Kjötsúpa - Traditional Icelandic Lamb soup/stew


This is a classic Icelandic dish, a relative of Irish stew. Many, many Icelandic home cooks have a recipe for this soup. No two are the same, and most are not really recipes, but general guidelines. It is very hard to put down a measured recipe, since the ingredients available will vary, and so will the taste, mood and inclination of the cook.

The following is one variation, which I have tried to make as authentic as possible. The measurements are not meant to be taken too seriously, and should be varied according to taste and availability of ingredients.

I have marked the absolutely necessary ingredients with an asterisk (*). These are only necessary for authenticity – part of the fun is coming up with your own preferred recipe.

Cooking time: approximately 60 minutes.
Preparation time: 10-15 minutes.

Serves 4-6.
  • 1 1/2 litre water (less if you want a stew)*
  • 500 g lamb or mutton pieces on the bone*
  • 1/2 medium onion sliced or coarsely chopped*
  • 100 g white cabbage, head halved and sliced across into thin strips*
  • 2 medium carrots, sliced across or coarsely julienne*
  • 50 ml rice (brown or white) or rolled oats
  • 1/2 small rutabaga (a turnip or kohlrabi may be used instead, but will taste slightly different), cut into bite-sized or smaller cubes (if you dislike the taste, use anyway and discard after use.
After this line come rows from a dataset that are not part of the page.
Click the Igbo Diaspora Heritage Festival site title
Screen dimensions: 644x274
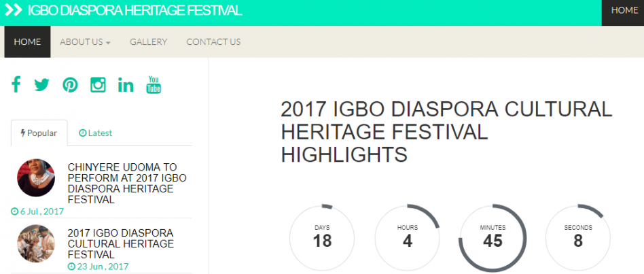[x=135, y=11]
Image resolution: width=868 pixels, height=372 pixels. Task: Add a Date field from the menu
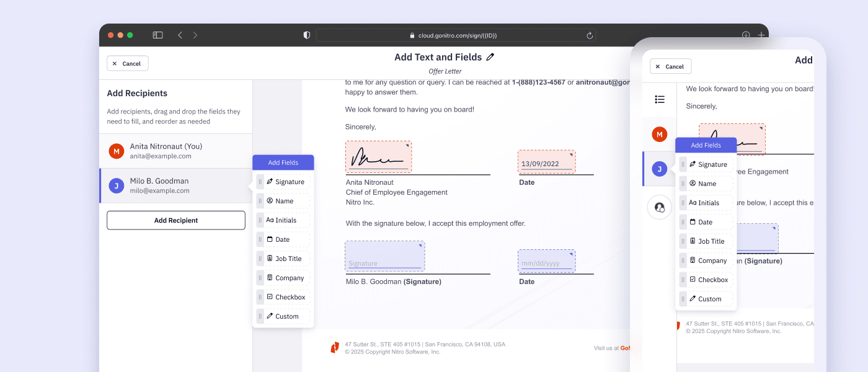coord(283,239)
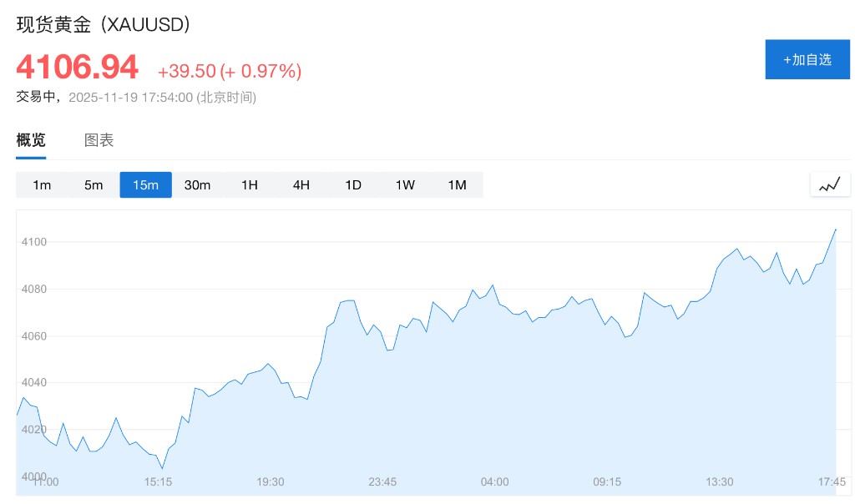Choose the active 15m interval

[x=145, y=185]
Rutabagas add a special flavour note to the soup stock)*
  • some cauliflower, divided into florets
  • leeks, sliced
  • potatoes, in bite-size cubes; or if small and new, whole with skin*
  • some finely chopped kale

Bring the water to the boil. Rinse the meat with cold water and drop it into the boiling water. Lower the temperature to medium and allow meat to cook for about 2-3 minutes, then skim off the scum and add salt. 
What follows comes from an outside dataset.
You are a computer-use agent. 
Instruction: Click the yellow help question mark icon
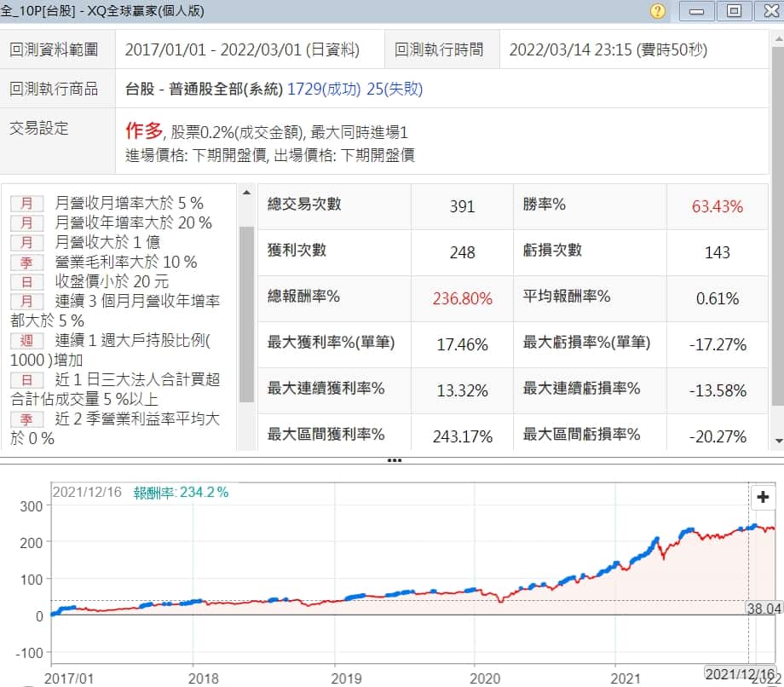pyautogui.click(x=657, y=11)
Cook for about 30 minutes, then add rice/oats (if using) and lower the temperature and cook on low for about 10 minutes. Then add carrots, onion, cabbage, cauliflower, rutabaga, potatoes, kale and leeks (if using) and cook for 20 minutes. 

Adjust flavour with salt and pepper. Skim off fat before serving.

Serving options:

  • Serve the meat on a platter with potatoes. Some people will eat the meat and potatoes first, others will cut them up and return to the soup. Some people also add milk just before serving.
  • Remove the meat and potatoes, cut into bite-sized pieces and return to the soup before serving.
 Save some soup for the next meal. Kjötsúpa tastes even better the next day.

Notes, alternatives and possibilities:
  • If you are using mutton: double the cooking time, add rice after 1 1/2 hour and the remaining ingredients 10 minutes later.
  • Use brown rice instead of white and cook with the meat the whole time.
  • If you can get freshly harvested organic potatoes, cook and eat them with the skin.
  • Some cooks sauté the meat before cooking - it adds more flavour to the soup.
  • You can make the soup with bones and veggies, and serve as a starter.
  • Try using powdered coriander and/or saffron in the soup for a slightly different flavour.
  • Some cooks use bouillon cubes/powder for added flavour, others rely on getting enough taste from the meat.